In <project>/public/precip/concat_precip_v2.py
:
#!/usr/bin/env python3
import os
import re
import argparse
from datetime import datetime, timedelta
import subprocess
parser = argparse.ArgumentParser(description="Concatenate NetCDF files with 1-hour intervals using ncrcat.")
parser.add_argument("output", help="Name of the output NetCDF file")
args = parser.parse_args()
output_file = args.output
pattern = re.compile(r"diff_(\d{4}-\d{2}-\d{2})_(\d{2})\.nc") # matches files like diff_2000-01-01_00.nc
files = [f for f in os.listdir('.') if pattern.match(f)]
file_datetimes = []
file_map = {}
for f in files:
match = pattern.match(f)
if match:
date_str, hour_str = match.groups()
dt = datetime.strptime(f"{date_str} {hour_str}", "%Y-%m-%d %H")
file_datetimes.append(dt)
file_map[dt] = f
if not file_datetimes:
print("❌ No matching files found.")
exit(1)
file_datetimes.sort()
missing = []
for i in range(1, len(file_datetimes)):
expected = file_datetimes[i - 1] + timedelta(hours=1)
if file_datetimes[i] != expected:
dt = expected
while dt < file_datetimes[i]:
missing.append(dt)
dt += timedelta(hours=1)
if missing:
print("⚠️ Warning: Missing files for the following datetimes:")
for m in missing:
print(" ", m.strftime("%Y-%m-%d %H:%M"))
else:
print("✅ All hours are continuous.")
input_files = [file_map[dt] for dt in file_datetimes]
try:
subprocess.run(["ncrcat", "-O"] + input_files + [output_file], check=True)
except subprocess.CalledProcessError:
print("❌ ncrcat failed. Make sure NCO is installed and files are valid.")
exit(2)
# Report
print(f"\nStart: {file_datetimes[0]}")
print(f"End: {file_datetimes[-1]}")
print(f"Output file written: {output_file}")
The job scripts to run for 1. and 2.,<project>/all_calc_precip.sh
and<project>/all_concat_precip.sh
are generated using<notebooks>/.../figs/precip/Batch calc precip.ipynb
. These are trivial and contain experiment information, thus are not disclosed.
3. convert_mpas
After Calculating the diffs and Concatenating the process, step 3 is to Convert onto lon-lat grid. Use the script <project>/precip/convert-latlon.sh
:
#!/bin/bash
# Note: not to be submitted. Load the modules first and run it interactively.

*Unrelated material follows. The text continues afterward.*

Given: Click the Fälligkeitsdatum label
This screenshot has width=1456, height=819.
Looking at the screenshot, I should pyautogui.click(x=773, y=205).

for file in *precip.nc; do
# Skip if no .nc file exists
[ -e "$file" ] || continue
echo "Processing $file..."
convert_mpas ../EXAMPLE.static.nc "$file"
# Check if latlon.nc was created
if [ -f latlon.nc ]; then
# Extract base name without extension
base="${file%.nc}"
# Rename latlon.nc to something like originalfilename_latlon.nc
mv latlon.nc "${base}_latlon.nc"
echo "Output saved as ${base}_latlon.nc"
else
echo "latlon.nc not found for $file"
fi
done
Since convert_mpas
is called, don't forget to put copies of include_fields
and target_domain
in the same directory, if you need them.
Now you should get the hourly data of tp.